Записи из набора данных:
.....
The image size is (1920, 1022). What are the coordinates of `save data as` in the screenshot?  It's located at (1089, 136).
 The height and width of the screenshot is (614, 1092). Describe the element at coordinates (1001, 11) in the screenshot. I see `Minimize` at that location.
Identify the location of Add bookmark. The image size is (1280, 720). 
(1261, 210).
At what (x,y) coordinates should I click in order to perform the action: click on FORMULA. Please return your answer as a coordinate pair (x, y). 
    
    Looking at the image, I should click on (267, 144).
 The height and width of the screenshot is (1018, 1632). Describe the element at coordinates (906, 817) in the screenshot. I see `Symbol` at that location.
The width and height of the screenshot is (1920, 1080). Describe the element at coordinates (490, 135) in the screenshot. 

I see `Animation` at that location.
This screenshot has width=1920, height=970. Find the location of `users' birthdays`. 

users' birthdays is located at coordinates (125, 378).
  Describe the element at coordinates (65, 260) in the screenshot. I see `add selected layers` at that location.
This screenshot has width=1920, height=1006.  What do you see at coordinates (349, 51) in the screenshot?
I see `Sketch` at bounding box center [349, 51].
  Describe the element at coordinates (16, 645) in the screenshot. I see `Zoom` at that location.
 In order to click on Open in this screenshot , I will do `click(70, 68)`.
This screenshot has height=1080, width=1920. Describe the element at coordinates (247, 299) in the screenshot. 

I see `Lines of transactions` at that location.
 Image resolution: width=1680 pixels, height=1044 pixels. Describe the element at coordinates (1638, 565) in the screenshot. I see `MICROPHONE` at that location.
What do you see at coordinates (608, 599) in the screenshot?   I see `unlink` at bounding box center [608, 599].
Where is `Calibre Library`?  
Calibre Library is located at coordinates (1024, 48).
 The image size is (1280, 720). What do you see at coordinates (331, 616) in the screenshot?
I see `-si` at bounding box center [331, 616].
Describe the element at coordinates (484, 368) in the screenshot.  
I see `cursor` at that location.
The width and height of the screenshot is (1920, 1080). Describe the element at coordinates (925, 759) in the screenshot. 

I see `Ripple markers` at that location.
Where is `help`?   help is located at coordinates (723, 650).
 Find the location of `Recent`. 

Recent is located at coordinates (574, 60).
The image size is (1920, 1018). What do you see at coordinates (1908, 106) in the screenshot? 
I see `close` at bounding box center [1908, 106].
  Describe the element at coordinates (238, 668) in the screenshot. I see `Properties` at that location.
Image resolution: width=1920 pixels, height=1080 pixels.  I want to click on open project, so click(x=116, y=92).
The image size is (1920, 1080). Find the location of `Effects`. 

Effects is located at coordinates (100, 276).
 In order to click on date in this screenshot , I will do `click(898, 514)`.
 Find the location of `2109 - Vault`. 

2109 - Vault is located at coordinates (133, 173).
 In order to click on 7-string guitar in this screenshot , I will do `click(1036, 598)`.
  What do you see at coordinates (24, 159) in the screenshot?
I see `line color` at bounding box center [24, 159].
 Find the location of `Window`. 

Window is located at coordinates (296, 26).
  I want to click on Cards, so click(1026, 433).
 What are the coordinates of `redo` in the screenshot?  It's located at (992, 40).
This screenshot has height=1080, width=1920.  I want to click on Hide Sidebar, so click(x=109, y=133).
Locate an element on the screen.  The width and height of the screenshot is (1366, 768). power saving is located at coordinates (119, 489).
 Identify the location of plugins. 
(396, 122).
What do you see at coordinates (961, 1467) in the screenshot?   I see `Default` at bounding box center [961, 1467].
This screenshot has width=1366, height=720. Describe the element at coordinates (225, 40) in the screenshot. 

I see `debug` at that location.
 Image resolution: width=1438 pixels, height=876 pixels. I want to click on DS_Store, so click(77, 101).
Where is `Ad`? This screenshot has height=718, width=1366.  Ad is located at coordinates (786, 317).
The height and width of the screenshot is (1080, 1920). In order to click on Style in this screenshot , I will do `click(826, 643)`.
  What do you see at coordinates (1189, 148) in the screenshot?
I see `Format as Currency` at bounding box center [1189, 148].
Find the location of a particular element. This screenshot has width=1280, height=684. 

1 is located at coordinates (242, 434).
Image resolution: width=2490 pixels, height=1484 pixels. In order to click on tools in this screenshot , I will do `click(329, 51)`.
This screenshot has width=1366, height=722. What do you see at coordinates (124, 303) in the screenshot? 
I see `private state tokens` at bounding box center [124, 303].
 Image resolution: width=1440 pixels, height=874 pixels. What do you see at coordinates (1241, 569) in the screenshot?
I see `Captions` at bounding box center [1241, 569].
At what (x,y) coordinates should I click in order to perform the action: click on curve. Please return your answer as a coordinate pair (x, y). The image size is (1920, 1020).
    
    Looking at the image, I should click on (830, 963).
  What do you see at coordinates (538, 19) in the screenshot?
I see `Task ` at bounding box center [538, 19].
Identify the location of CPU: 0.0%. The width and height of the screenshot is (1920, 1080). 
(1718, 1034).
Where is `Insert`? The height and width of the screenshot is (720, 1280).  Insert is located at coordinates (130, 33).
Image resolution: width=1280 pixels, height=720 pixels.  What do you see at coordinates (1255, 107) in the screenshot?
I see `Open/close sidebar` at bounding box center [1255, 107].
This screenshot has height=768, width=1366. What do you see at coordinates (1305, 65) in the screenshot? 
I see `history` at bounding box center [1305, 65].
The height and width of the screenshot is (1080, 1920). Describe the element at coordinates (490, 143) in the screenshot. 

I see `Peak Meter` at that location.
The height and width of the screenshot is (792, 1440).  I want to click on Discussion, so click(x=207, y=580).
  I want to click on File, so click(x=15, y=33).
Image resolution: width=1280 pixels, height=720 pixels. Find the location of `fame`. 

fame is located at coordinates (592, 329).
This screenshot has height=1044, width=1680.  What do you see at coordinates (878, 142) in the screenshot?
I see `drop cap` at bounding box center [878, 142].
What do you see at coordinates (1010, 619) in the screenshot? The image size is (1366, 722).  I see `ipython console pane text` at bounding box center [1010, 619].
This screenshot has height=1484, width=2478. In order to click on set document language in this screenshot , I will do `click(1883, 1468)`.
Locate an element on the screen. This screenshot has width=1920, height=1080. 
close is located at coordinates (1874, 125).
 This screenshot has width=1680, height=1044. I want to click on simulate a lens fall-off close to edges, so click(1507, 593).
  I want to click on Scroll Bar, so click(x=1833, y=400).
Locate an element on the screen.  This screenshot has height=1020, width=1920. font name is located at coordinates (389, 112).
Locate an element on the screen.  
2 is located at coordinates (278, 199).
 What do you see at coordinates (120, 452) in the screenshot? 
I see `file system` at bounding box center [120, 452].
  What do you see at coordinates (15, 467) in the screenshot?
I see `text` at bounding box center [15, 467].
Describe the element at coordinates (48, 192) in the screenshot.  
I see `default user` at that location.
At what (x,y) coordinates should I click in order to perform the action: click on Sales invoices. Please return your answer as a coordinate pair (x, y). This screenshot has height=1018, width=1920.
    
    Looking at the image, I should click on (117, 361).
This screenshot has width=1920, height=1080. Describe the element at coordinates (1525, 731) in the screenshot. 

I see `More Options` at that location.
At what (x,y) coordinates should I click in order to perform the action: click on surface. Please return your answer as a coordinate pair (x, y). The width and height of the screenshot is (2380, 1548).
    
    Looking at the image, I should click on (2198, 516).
.....
• **СУТЬ ЗАДАНИЯ**: Представьте весь список выше в виде JSON-массива строк, где каждая строка списка становится отдельным элементом. Пустые строки пропустите.

• **ОТВЕТ К ЗАДАНИЮ**:
[
  "The image size is (1920, 1022). What are the coordinates of `save data as` in the screenshot?  It's located at (1089, 136).",
  " The height and width of the screenshot is (614, 1092). Describe the element at coordinates (1001, 11) in the screenshot. I see `Minimize` at that location.",
  "Identify the location of Add bookmark. The image size is (1280, 720). ",
  "(1261, 210).",
  "At what (x,y) coordinates should I click in order to perform the action: click on FORMULA. Please return your answer as a coordinate pair (x, y). ",
  "    Looking at the image, I should click on (267, 144).",
  " The height and width of the screenshot is (1018, 1632). Describe the element at coordinates (906, 817) in the screenshot. I see `Symbol` at that location.",
  "The width and height of the screenshot is (1920, 1080). Describe the element at coordinates (490, 135) in the screenshot. ",
  "I see `Animation` at that location.",
  "This screenshot has width=1920, height=970. Find the location of `users' birthdays`. ",
  "users' birthdays is located at coordinates (125, 378).",
  "  Describe the element at coordinates (65, 260) in the screenshot. I see `add selected layers` at that location.",
  "This screenshot has width=1920, height=1006.  What do you see at coordinates (349, 51) in the screenshot?",
  "I see `Sketch` at bounding box center [349, 51].",
  "  Describe the element at coordinates (16, 645) in the screenshot. I see `Zoom` at that location.",
  " In order to click on Open in this screenshot , I will do `click(70, 68)`.",
  "This screenshot has height=1080, width=1920. Describe the element at coordinates (247, 299) in the screenshot. ",
  "I see `Lines of transactions` at that location.",
  " Image resolution: width=1680 pixels, height=1044 pixels. Describe the element at coordinates (1638, 565) in the screenshot. I see `MICROPHONE` at that location.",
  "What do you see at coordinates (608, 599) in the screenshot?   I see `unlink` at bounding box center [608, 599].",
  "Where is `Calibre Library`?  ",
  "Calibre Library is located at coordinates (1024, 48).",
  " The image size is (1280, 720). What do you see at coordinates (331, 616) in the screenshot?",
  "I see `-si` at bounding box center [331, 616].",
  "Describe the element at coordinates (484, 368) in the screenshot.  ",
  "I see `cursor` at that location.",
  "The width and height of the screenshot is (1920, 1080). Describe the element at coordinates (925, 759) in the screenshot. ",
  "I see `Ripple markers` at that location.",
  "Where is `help`?   help is located at coordinates (723, 650).",
  " Find the location of `Recent`. ",
  "Recent is located at coordinates (574, 60).",
  "The image size is (1920, 1018). What do you see at coordinates (1908, 106) in the screenshot? ",
  "I see `close` at bounding box center [1908, 106].",
  "  Describe the element at coordinates (238, 668) in the screenshot. I see `Properties` at that location.",
  "Image resolution: width=1920 pixels, height=1080 pixels.  I want to click on open project, so click(x=116, y=92).",
  "The image size is (1920, 1080). Find the location of `Effects`. ",
  "Effects is located at coordinates (100, 276).",
  " In order to click on date in this screenshot , I will do `click(898, 514)`.",
  " Find the location of `2109 - Vault`. ",
  "2109 - Vault is located at coordinates (133, 173).",
  " In order to click on 7-string guitar in this screenshot , I will do `click(1036, 598)`.",
  "  What do you see at coordinates (24, 159) in the screenshot?",
  "I see `line color` at bounding box center [24, 159].",
  " Find the location of `Window`. ",
  "Window is located at coordinates (296, 26).",
  "  I want to click on Cards, so click(1026, 433).",
  " What are the coordinates of `redo` in the screenshot?  It's located at (992, 40).",
  "This screenshot has height=1080, width=1920.  I want to click on Hide Sidebar, so click(x=109, y=133).",
  "Locate an element on the screen.  The width and height of the screenshot is (1366, 768). power saving is located at coordinates (119, 489).",
  " Identify the location of plugins. ",
  "(396, 122).",
  "What do you see at coordinates (961, 1467) in the screenshot?   I see `Default` at bounding box center [961, 1467].",
  "This screenshot has width=1366, height=720. Describe the element at coordinates (225, 40) in the screenshot. ",
  "I see `debug` at that location.",
  " Image resolution: width=1438 pixels, height=876 pixels. I want to click on DS_Store, so click(77, 101).",
  "Where is `Ad`? This screenshot has height=718, width=1366.  Ad is located at coordinates (786, 317).",
  "The height and width of the screenshot is (1080, 1920). In order to click on Style in this screenshot , I will do `click(826, 643)`.",
  "  What do you see at coordinates (1189, 148) in the screenshot?",
  "I see `Format as Currency` at bounding box center [1189, 148].",
  "Find the location of a particular element. This screenshot has width=1280, height=684. ",
  "1 is located at coordinates (242, 434).",
  "Image resolution: width=2490 pixels, height=1484 pixels. In order to click on tools in this screenshot , I will do `click(329, 51)`.",
  "This screenshot has width=1366, height=722. What do you see at coordinates (124, 303) in the screenshot? ",
  "I see `private state tokens` at bounding box center [124, 303].",
  " Image resolution: width=1440 pixels, height=874 pixels. What do you see at coordinates (1241, 569) in the screenshot?",
  "I see `Captions` at bounding box center [1241, 569].",
  "At what (x,y) coordinates should I click in order to perform the action: click on curve. Please return your answer as a coordinate pair (x, y). The image size is (1920, 1020).",
  "    Looking at the image, I should click on (830, 963).",
  "  What do you see at coordinates (538, 19) in the screenshot?",
  "I see `Task ` at bounding box center [538, 19].",
  "Identify the location of CPU: 0.0%. The width and height of the screenshot is (1920, 1080). ",
  "(1718, 1034).",
  "Where is `Insert`? The height and width of the screenshot is (720, 1280).  Insert is located at coordinates (130, 33).",
  "Image resolution: width=1280 pixels, height=720 pixels.  What do you see at coordinates (1255, 107) in the screenshot?",
  "I see `Open/close sidebar` at bounding box center [1255, 107].",
  "This screenshot has height=768, width=1366. What do you see at coordinates (1305, 65) in the screenshot? ",
  "I see `history` at bounding box center [1305, 65].",
  "The height and width of the screenshot is (1080, 1920). Describe the element at coordinates (490, 143) in the screenshot. ",
  "I see `Peak Meter` at that location.",
  "The height and width of the screenshot is (792, 1440).  I want to click on Discussion, so click(x=207, y=580).",
  "  I want to click on File, so click(x=15, y=33).",
  "Image resolution: width=1280 pixels, height=720 pixels. Find the location of `fame`. ",
  "fame is located at coordinates (592, 329).",
  "This screenshot has height=1044, width=1680.  What do you see at coordinates (878, 142) in the screenshot?",
  "I see `drop cap` at bounding box center [878, 142].",
  "What do you see at coordinates (1010, 619) in the screenshot? The image size is (1366, 722).  I see `ipython console pane text` at bounding box center [1010, 619].",
  "This screenshot has height=1484, width=2478. In order to click on set document language in this screenshot , I will do `click(1883, 1468)`.",
  "Locate an element on the screen. This screenshot has width=1920, height=1080. ",
  "close is located at coordinates (1874, 125).",
  " This screenshot has width=1680, height=1044. I want to click on simulate a lens fall-off close to edges, so click(1507, 593).",
  "  I want to click on Scroll Bar, so click(x=1833, y=400).",
  "Locate an element on the screen.  This screenshot has height=1020, width=1920. font name is located at coordinates (389, 112).",
  "Locate an element on the screen.  ",
  "2 is located at coordinates (278, 199).",
  " What do you see at coordinates (120, 452) in the screenshot? ",
  "I see `file system` at bounding box center [120, 452].",
  "  What do you see at coordinates (15, 467) in the screenshot?",
  "I see `text` at bounding box center [15, 467].",
  "Describe the element at coordinates (48, 192) in the screenshot.  ",
  "I see `default user` at that location.",
  "At what (x,y) coordinates should I click in order to perform the action: click on Sales invoices. Please return your answer as a coordinate pair (x, y). This screenshot has height=1018, width=1920.",
  "    Looking at the image, I should click on (117, 361).",
  "This screenshot has width=1920, height=1080. Describe the element at coordinates (1525, 731) in the screenshot. ",
  "I see `More Options` at that location.",
  "At what (x,y) coordinates should I click in order to perform the action: click on surface. Please return your answer as a coordinate pair (x, y). The width and height of the screenshot is (2380, 1548).",
  "    Looking at the image, I should click on (2198, 516)."
]